> **Exercise aim**: The task calls for each record to be given again exactly.

> **Supplied data**:
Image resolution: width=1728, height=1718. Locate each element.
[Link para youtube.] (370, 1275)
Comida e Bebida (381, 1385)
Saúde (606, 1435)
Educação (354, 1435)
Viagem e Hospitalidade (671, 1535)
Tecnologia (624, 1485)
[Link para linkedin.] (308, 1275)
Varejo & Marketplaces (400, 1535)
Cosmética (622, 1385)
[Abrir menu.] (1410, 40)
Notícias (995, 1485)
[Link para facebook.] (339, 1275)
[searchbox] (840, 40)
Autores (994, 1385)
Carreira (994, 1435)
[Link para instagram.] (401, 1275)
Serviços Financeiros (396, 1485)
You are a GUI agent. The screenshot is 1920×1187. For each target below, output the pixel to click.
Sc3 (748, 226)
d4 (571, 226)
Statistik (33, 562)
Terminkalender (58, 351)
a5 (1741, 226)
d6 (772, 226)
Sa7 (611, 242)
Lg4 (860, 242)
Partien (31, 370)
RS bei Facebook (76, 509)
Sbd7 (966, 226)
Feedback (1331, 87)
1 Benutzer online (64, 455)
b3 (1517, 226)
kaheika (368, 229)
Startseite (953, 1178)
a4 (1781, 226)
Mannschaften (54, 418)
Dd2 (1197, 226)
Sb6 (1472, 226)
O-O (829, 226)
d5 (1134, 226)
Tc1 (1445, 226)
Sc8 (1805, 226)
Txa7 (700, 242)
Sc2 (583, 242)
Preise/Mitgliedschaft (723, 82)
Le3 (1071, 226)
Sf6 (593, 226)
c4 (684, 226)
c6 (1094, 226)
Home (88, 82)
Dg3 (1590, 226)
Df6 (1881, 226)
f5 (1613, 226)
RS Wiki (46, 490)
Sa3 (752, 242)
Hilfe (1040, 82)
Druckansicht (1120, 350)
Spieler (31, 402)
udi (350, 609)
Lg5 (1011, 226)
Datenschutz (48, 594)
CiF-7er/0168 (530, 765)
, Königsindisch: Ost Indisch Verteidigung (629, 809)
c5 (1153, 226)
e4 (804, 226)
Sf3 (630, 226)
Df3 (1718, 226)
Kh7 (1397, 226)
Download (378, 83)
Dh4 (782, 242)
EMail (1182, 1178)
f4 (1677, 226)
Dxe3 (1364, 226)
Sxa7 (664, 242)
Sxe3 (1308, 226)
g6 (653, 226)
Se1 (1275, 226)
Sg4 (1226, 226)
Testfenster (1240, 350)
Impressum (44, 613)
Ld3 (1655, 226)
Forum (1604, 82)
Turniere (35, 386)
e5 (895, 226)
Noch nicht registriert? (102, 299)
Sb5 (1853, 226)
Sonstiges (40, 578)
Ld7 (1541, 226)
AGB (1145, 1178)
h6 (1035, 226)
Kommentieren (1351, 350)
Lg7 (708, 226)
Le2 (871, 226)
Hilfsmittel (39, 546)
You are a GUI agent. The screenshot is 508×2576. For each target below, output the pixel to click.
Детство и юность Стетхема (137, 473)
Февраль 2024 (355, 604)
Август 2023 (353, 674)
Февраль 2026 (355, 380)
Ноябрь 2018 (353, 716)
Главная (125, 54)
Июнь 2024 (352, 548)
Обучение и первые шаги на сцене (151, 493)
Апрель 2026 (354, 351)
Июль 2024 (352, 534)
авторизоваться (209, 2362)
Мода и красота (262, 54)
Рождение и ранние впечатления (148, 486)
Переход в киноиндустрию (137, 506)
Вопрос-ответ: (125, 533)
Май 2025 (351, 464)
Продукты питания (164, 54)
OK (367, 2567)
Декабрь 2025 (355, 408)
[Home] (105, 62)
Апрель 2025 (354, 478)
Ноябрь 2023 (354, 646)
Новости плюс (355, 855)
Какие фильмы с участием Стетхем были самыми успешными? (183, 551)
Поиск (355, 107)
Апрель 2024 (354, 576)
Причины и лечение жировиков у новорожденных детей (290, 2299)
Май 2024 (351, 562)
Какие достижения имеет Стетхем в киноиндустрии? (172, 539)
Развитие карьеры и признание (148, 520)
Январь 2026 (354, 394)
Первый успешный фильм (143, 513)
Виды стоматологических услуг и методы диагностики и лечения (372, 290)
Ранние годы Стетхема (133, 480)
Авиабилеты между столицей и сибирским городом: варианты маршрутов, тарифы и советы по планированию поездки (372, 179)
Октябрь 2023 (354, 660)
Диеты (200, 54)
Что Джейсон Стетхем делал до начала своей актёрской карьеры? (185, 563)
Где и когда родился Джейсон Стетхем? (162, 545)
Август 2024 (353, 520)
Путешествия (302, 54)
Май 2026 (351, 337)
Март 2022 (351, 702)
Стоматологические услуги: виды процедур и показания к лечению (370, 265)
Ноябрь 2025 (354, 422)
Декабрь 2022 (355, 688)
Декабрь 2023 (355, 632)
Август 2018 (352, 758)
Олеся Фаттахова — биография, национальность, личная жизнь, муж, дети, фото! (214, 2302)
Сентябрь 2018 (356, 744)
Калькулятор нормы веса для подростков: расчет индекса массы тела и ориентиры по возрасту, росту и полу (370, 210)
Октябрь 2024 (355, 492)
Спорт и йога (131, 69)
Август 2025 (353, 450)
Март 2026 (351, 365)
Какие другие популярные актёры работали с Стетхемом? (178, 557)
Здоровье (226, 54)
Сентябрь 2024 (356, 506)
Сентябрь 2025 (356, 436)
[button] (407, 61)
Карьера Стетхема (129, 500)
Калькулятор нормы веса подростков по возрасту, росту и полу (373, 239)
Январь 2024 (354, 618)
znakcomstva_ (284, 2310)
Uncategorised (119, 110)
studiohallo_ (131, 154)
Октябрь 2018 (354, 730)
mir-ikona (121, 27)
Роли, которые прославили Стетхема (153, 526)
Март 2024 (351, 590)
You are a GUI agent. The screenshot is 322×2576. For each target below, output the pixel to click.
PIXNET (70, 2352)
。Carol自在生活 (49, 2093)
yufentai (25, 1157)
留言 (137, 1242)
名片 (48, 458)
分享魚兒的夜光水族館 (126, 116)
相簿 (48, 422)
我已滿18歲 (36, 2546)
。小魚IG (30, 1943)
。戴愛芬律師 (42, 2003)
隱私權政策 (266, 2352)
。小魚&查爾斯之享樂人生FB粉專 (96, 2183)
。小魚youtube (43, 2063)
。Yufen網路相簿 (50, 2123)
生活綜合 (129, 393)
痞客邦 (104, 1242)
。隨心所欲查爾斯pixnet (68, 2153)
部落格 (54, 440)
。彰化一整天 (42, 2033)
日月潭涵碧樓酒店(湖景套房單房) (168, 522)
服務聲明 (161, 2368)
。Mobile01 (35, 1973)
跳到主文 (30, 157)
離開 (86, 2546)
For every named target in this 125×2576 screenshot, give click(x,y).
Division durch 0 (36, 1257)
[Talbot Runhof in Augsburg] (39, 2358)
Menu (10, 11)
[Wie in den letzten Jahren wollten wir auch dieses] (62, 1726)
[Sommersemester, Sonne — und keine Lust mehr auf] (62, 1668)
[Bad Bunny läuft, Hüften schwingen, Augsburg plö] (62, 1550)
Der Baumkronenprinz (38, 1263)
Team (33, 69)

> **Answer to this problem**:
Image resolution: width=1728, height=1718. Locate each element.
[Link para youtube.] (370, 1275)
Comida e Bebida (381, 1385)
Saúde (606, 1435)
Educação (354, 1435)
Viagem e Hospitalidade (671, 1535)
Tecnologia (624, 1485)
[Link para linkedin.] (308, 1275)
Varejo & Marketplaces (400, 1535)
Cosmética (622, 1385)
[Abrir menu.] (1410, 40)
Notícias (995, 1485)
[Link para facebook.] (339, 1275)
[searchbox] (840, 40)
Autores (994, 1385)
Carreira (994, 1435)
[Link para instagram.] (401, 1275)
Serviços Financeiros (396, 1485)
You are a GUI agent. The screenshot is 1920×1187. For each target below, output the pixel to click.
Sc3 (748, 226)
d4 (571, 226)
Statistik (33, 562)
Terminkalender (58, 351)
a5 (1741, 226)
d6 (772, 226)
Sa7 (611, 242)
Lg4 (860, 242)
Partien (31, 370)
RS bei Facebook (76, 509)
Sbd7 (966, 226)
Feedback (1331, 87)
1 Benutzer online (64, 455)
b3 (1517, 226)
kaheika (368, 229)
Startseite (953, 1178)
a4 (1781, 226)
Mannschaften (54, 418)
Dd2 (1197, 226)
Sb6 (1472, 226)
O-O (829, 226)
d5 (1134, 226)
Tc1 (1445, 226)
Sc8 (1805, 226)
Txa7 (700, 242)
Sc2 (583, 242)
Preise/Mitgliedschaft (723, 82)
Le3 (1071, 226)
Sf6 (593, 226)
c4 (684, 226)
c6 (1094, 226)
Home (88, 82)
Dg3 (1590, 226)
Df6 (1881, 226)
f5 (1613, 226)
RS Wiki (46, 490)
Sa3 (752, 242)
Hilfe (1040, 82)
Druckansicht (1120, 350)
Spieler (31, 402)
udi (350, 609)
Lg5 (1011, 226)
Datenschutz (48, 594)
CiF-7er/0168 (530, 765)
, Königsindisch: Ost Indisch Verteidigung (629, 809)
c5 (1153, 226)
e4 (804, 226)
Sf3 (630, 226)
Df3 (1718, 226)
Kh7 (1397, 226)
Download (378, 83)
Dh4 (782, 242)
EMail (1182, 1178)
f4 (1677, 226)
Dxe3 (1364, 226)
Sxa7 (664, 242)
Sxe3 (1308, 226)
g6 (653, 226)
Se1 (1275, 226)
Sg4 (1226, 226)
Testfenster (1240, 350)
Impressum (44, 613)
Ld3 (1655, 226)
Forum (1604, 82)
Turniere (35, 386)
e5 (895, 226)
Noch nicht registriert? (102, 299)
Sb5 (1853, 226)
Sonstiges (40, 578)
Ld7 (1541, 226)
AGB (1145, 1178)
h6 (1035, 226)
Kommentieren (1351, 350)
Lg7 (708, 226)
Le2 (871, 226)
Hilfsmittel (39, 546)
You are a GUI agent. The screenshot is 508×2576. For each target below, output the pixel to click.
Детство и юность Стетхема (137, 473)
Февраль 2024 (355, 604)
Август 2023 (353, 674)
Февраль 2026 (355, 380)
Ноябрь 2018 (353, 716)
Главная (125, 54)
Июнь 2024 (352, 548)
Обучение и первые шаги на сцене (151, 493)
Апрель 2026 (354, 351)
Июль 2024 (352, 534)
авторизоваться (209, 2362)
Мода и красота (262, 54)
Рождение и ранние впечатления (148, 486)
Переход в киноиндустрию (137, 506)
Вопрос-ответ: (125, 533)
Май 2025 (351, 464)
Продукты питания (164, 54)
OK (367, 2567)
Декабрь 2025 (355, 408)
[Home] (105, 62)
Апрель 2025 (354, 478)
Ноябрь 2023 (354, 646)
Новости плюс (355, 855)
Какие фильмы с участием Стетхем были самыми успешными? (183, 551)
Поиск (355, 107)
Апрель 2024 (354, 576)
Причины и лечение жировиков у новорожденных детей (290, 2299)
Май 2024 (351, 562)
Какие достижения имеет Стетхем в киноиндустрии? (172, 539)
Развитие карьеры и признание (148, 520)
Январь 2026 (354, 394)
Первый успешный фильм (143, 513)
Виды стоматологических услуг и методы диагностики и лечения (372, 290)
Ранние годы Стетхема (133, 480)
Авиабилеты между столицей и сибирским городом: варианты маршрутов, тарифы и советы по планированию поездки (372, 179)
Октябрь 2023 (354, 660)
Диеты (200, 54)
Что Джейсон Стетхем делал до начала своей актёрской карьеры? (185, 563)
Где и когда родился Джейсон Стетхем? (162, 545)
Август 2024 (353, 520)
Путешествия (302, 54)
Май 2026 (351, 337)
Март 2022 (351, 702)
Стоматологические услуги: виды процедур и показания к лечению (370, 265)
Ноябрь 2025 (354, 422)
Декабрь 2022 (355, 688)
Декабрь 2023 (355, 632)
Август 2018 (352, 758)
Олеся Фаттахова — биография, национальность, личная жизнь, муж, дети, фото! (214, 2302)
Сентябрь 2018 (356, 744)
Калькулятор нормы веса для подростков: расчет индекса массы тела и ориентиры по возрасту, росту и полу (370, 210)
Октябрь 2024 (355, 492)
Спорт и йога (131, 69)
Август 2025 (353, 450)
Март 2026 (351, 365)
Какие другие популярные актёры работали с Стетхемом? (178, 557)
Здоровье (226, 54)
Сентябрь 2024 (356, 506)
Сентябрь 2025 (356, 436)
[button] (407, 61)
Карьера Стетхема (129, 500)
Калькулятор нормы веса подростков по возрасту, росту и полу (373, 239)
Январь 2024 (354, 618)
znakcomstva_ (284, 2310)
Uncategorised (119, 110)
studiohallo_ (131, 154)
Октябрь 2018 (354, 730)
mir-ikona (121, 27)
Роли, которые прославили Стетхема (153, 526)
Март 2024 (351, 590)
You are a GUI agent. The screenshot is 322×2576. For each target below, output the pixel to click.
PIXNET (70, 2352)
。Carol自在生活 (49, 2093)
yufentai (25, 1157)
留言 (137, 1242)
名片 (48, 458)
分享魚兒的夜光水族館 (126, 116)
相簿 (48, 422)
我已滿18歲 (36, 2546)
。小魚IG (30, 1943)
。戴愛芬律師 (42, 2003)
隱私權政策 (266, 2352)
。小魚&查爾斯之享樂人生FB粉專 (96, 2183)
。小魚youtube (43, 2063)
。Yufen網路相簿 (50, 2123)
生活綜合 (129, 393)
痞客邦 (104, 1242)
。隨心所欲查爾斯pixnet (68, 2153)
部落格 (54, 440)
。彰化一整天 (42, 2033)
日月潭涵碧樓酒店(湖景套房單房) (168, 522)
服務聲明 (161, 2368)
。Mobile01 (35, 1973)
跳到主文 (30, 157)
離開 (86, 2546)
For every named target in this 125×2576 screenshot, give click(x,y).
Division durch 0 (36, 1257)
[Talbot Runhof in Augsburg] (39, 2358)
Menu (10, 11)
[Wie in den letzten Jahren wollten wir auch dieses] (62, 1726)
[Sommersemester, Sonne — und keine Lust mehr auf] (62, 1668)
[Bad Bunny läuft, Hüften schwingen, Augsburg plö] (62, 1550)
Der Baumkronenprinz (38, 1263)
Team (33, 69)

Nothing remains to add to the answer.